Born out of a parent-run Web site on gifted education, the Tennessee Initiative for Gifted Education Reform (TIGER) was officially organized after it appeared that gifted education in Tennessee was headed for the chopping block. Since then, the group has mobilized parents of gifted students across the state to write letters and send e-mails to state legislators.
"One of the things we're finding out, since we're a statewide organization, is that every district handles gifted education differently," says Jeff Carlile, a TIGER board member.
By state law, gifted education is part of special education; both groups fall at opposite ends of a spectrum wherein the normal classroom setting does not meet their educational needs. But, late last year, a bill was introduced in the state legislature that would make the state board of education reduce the number of students qualifying for special education. While that bill did not specifically target gifted education, TIGER saw a threat.
Then on January 31st, the Maddox-Herron bill was introduced. This proposes removing "intellectually gifted" from state law's disability distinction -- thus taking them out of the protective veil of special education --and instead requires the state board of education to develop a plan for educating gifted students in their regular classrooms.
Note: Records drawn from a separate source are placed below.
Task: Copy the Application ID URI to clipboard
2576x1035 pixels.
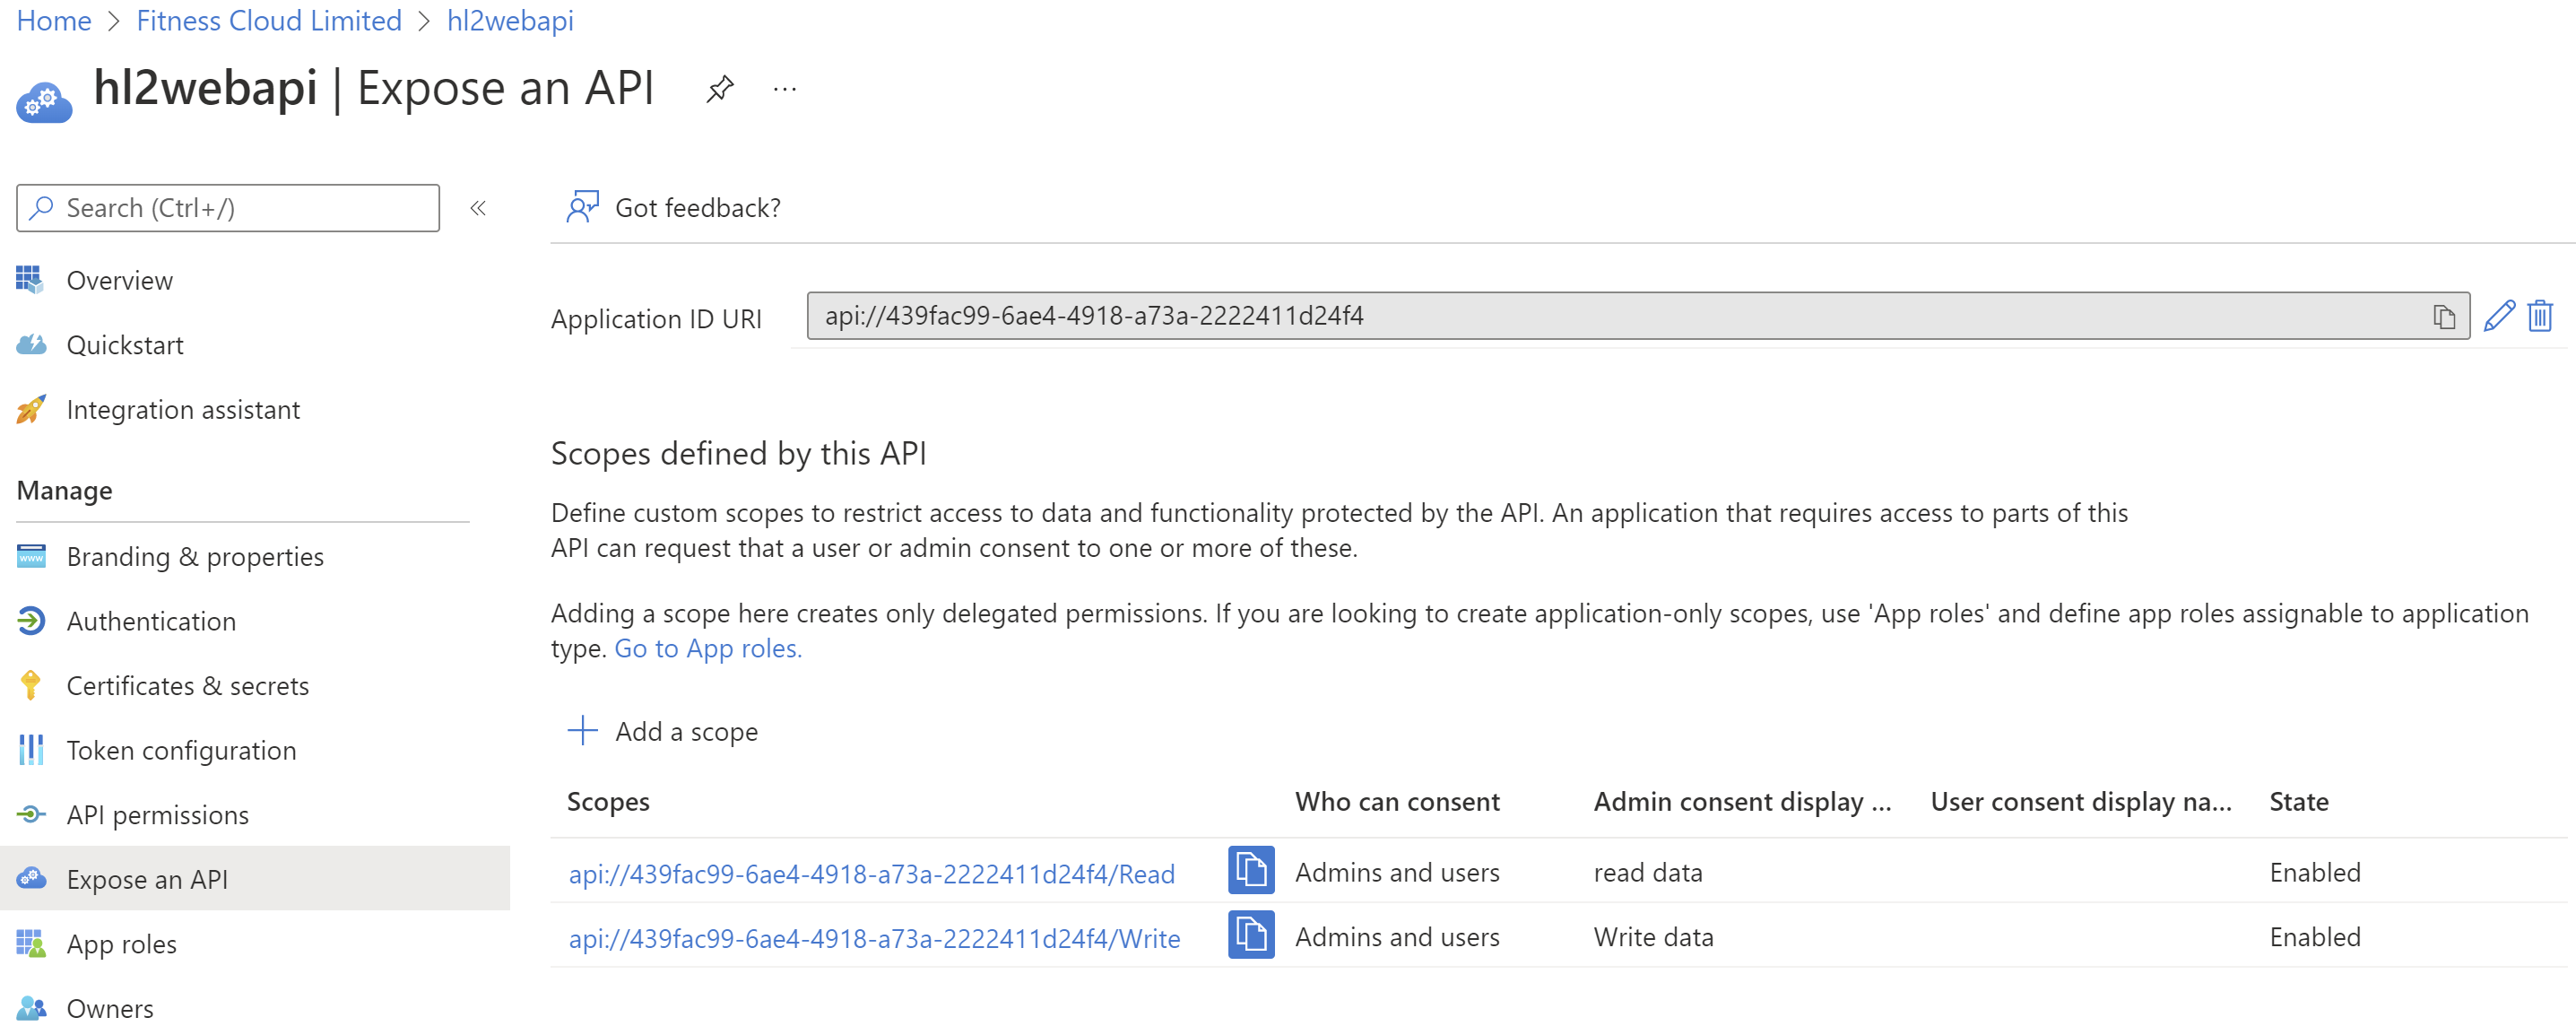Action: click(2444, 317)
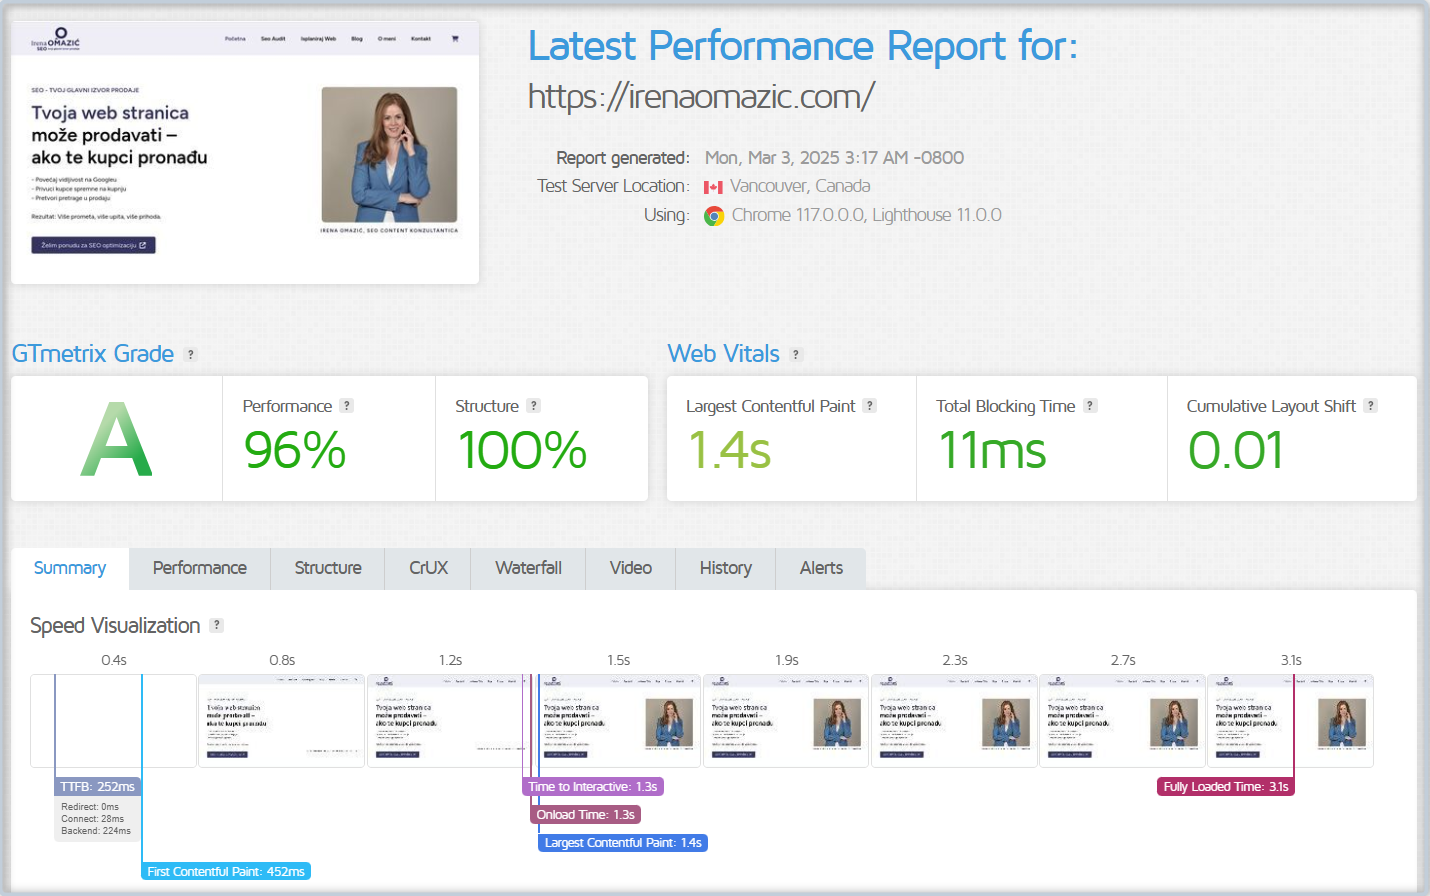Click the help icon next to Performance score
1430x896 pixels.
[x=346, y=406]
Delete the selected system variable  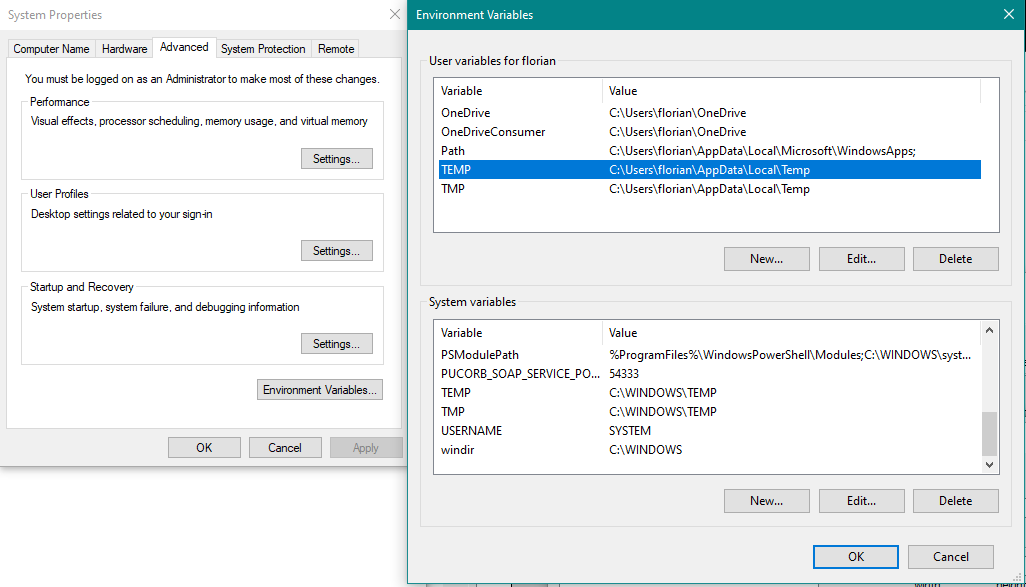point(955,501)
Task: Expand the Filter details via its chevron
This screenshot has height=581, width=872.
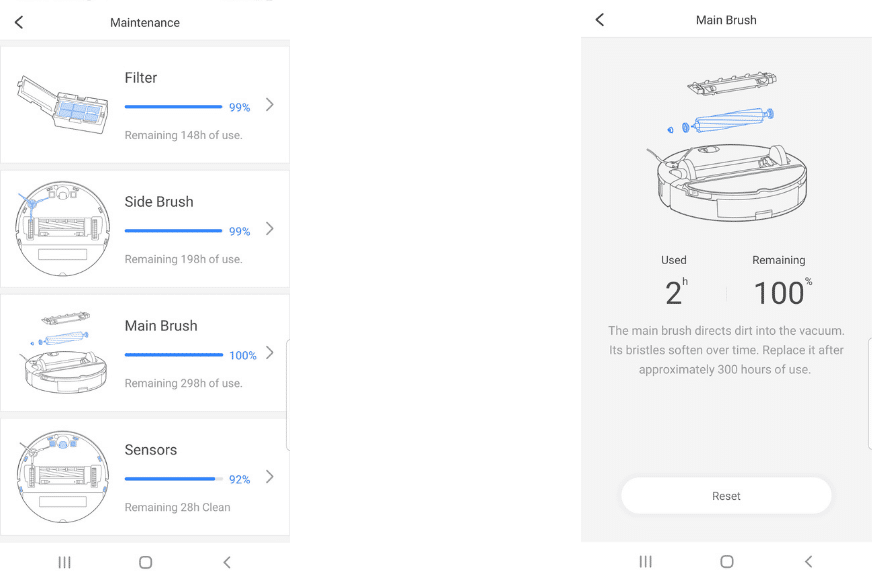Action: coord(268,103)
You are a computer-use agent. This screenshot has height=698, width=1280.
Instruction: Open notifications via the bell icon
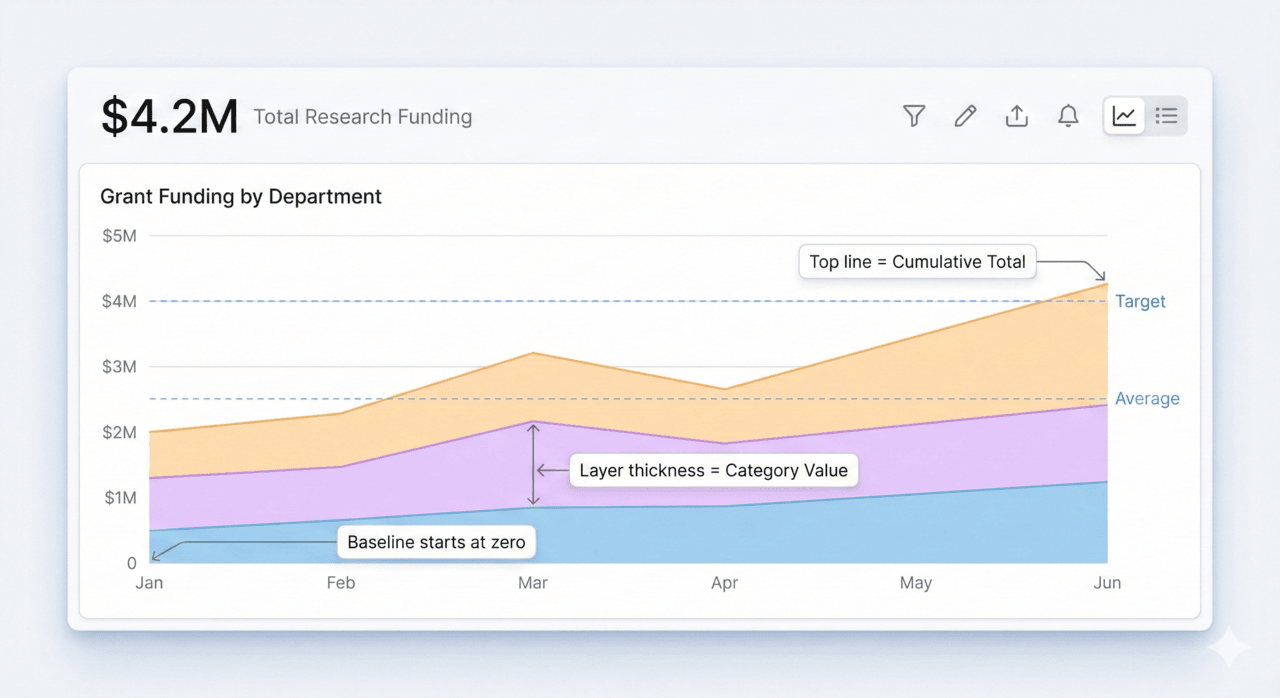coord(1067,116)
"The first bill was a little unclear as to how the threat would identify itself," says Mike Arcamuzi, another local TIGER board member. "Now, being able to target specific legislation, we're getting a much better response."
During a meeting with about 80 Shelby County families last week at White Station Middle School, the group discussed both bills and their impact on gifted children.
A cause that's sometimes seen as elitist, gifted education helps those students who work above grade level to succeed as well as reach their full potential. But, because it's not remedial, it's often a prime candidate for cuts when money gets tight.
"Having them sit in class can lead to behavioral problems and underachieving," says Michael Swanson, the president and founder of TIGER. "They already know what's being taught, so they're wasting their time in class. As a parent, it's hard to send a child to school when you know their wasting their time."
Melissa Johnson is a parent of children enrolled in Shelby County schools. She was also one of 200-plus parents at a TIGER meeting held at the Marian Hale Community Center in January.
"Let's say you have a child who might one day discover the cure for cancer. But what if he gets bored and turned off in school because he doesn't have the stimulation he needs? They just stop," says Johnson.
She knows firsthand about the lack of funding for gifted education. Last year, when Shelby County cut the programs for kindergarten through third grade, her son was affected.
"When he was in second grade, they still had the program and he loved it," she says of her son, now in the fourth grade. "But when he was in third grade, he had nothing. He would say, 'Mom, I know how to do that. I don't need to review.' He was bored."
She says having him back in the program has made a tremendous difference.
Both Johnson and Swanson aren't sure they can overcome their problem with the letter, e-mail, and personal-visit campaign they're waging. Still, they say, it's worth a try.
"It is the only recourse we have and if I haven't done everything I can do, then I've let my child down," says Johnson.
The county schools have not taken a position on the state bill, but the city board of education voted unanimously on a resolution in early January that opposed any bill that would remove the intellectually gifted from the special-education distinction.
"One thing I've learned is that Memphis City Schools has one of the best gifted-education programs in the state," says Arcamuzi. "I have five kids. Three are in the gifted program, and I have one in kindergarten and one in preschool. Hopefully the other two will be able to follow suit."